== Trecho exibido ==
━━━

Abrir-se ao Papa que como Chefe da Igreja pode ter uma visão mais ampla e universal de quais são as necessidades às quais acudir é algo característico do carisma inaciano, expresso no chamado “quarto voto” feito ao Papa “acerca das missões”. Implica disponibilidade, humildade e desejo de colaborar em uma missão que nos ultrapassa grandemente. O serviço de Cristo ao qual a Companhia se dedica e com o qual se identifica o serviço de seu Vigário é total e ilimitado. Escreve o Padre Pedro Arrupe:

“Adquire significado pleno aquele “servir”, palavra tão característica de Inácio, que expressa o fim mesmo dos Exercícios e resume a oferta do Reino, das Duas Bandeiras, dos Graus de Humildade. Servir será consagrar-se por inteiro a serviço da Trindade como companheiro de Jesus na pobreza, na abnegação total de si mesmo, na cruz. Inácio entende o sentido profundo de sua vocação e da de seus companheiros e se sente não só chamado e admitido, mas além disso penetrado e transformado interiormente como o foram os apóstolos. O mundo necessita hoje de homens assim, com fé, fortes, desinteressados, confiados em Deus, dispostos a dar a vida pelos demais”[6].

Creio que, em tempos onde o Papa Francisco coloca toda a Igreja em ritmo sinodal, é importante sinalizar que a escuta se dá em todas as direções: o Papa como Vigário de Cristo escuta atentamente a toda a Igreja e nos convoca a buscarmos todos juntos qual o maior serviço que podemos prestar em cada situação.

━━━

== Dados registrados ==
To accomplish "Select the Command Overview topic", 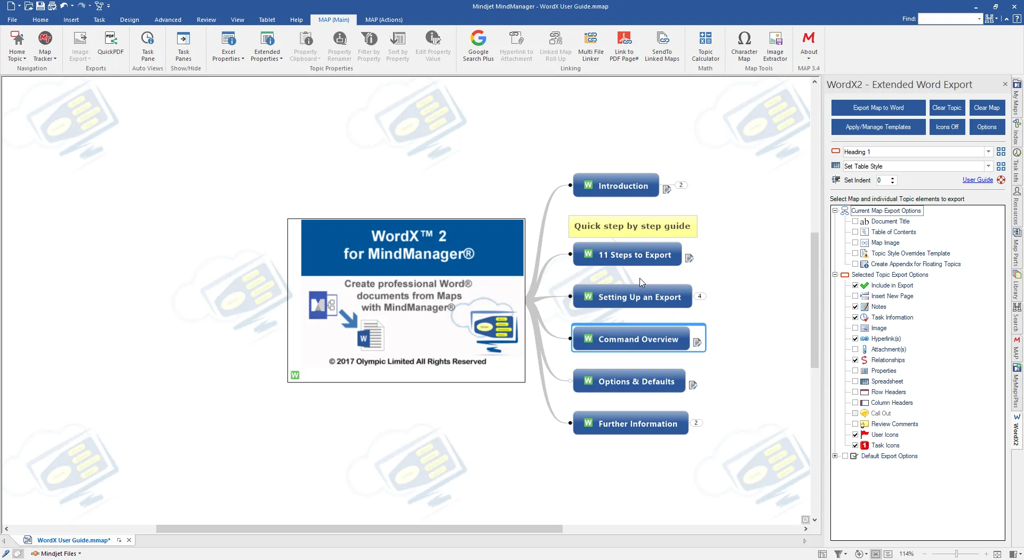I will pos(638,339).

━━━

== O que se pede ==
Transcreva do trecho exibido, sem nenhuma alteração, a parte que se inicia nas palavras que contêm “Creio que, em” e se encerra em “em cada situação.”.

== Solução ==
Creio que, em tempos onde o Papa Francisco coloca toda a Igreja em ritmo sinodal, é importante sinalizar que a escuta se dá em todas as direções: o Papa como Vigário de Cristo escuta atentamente a toda a Igreja e nos convoca a buscarmos todos juntos qual o maior serviço que podemos prestar em cada situação.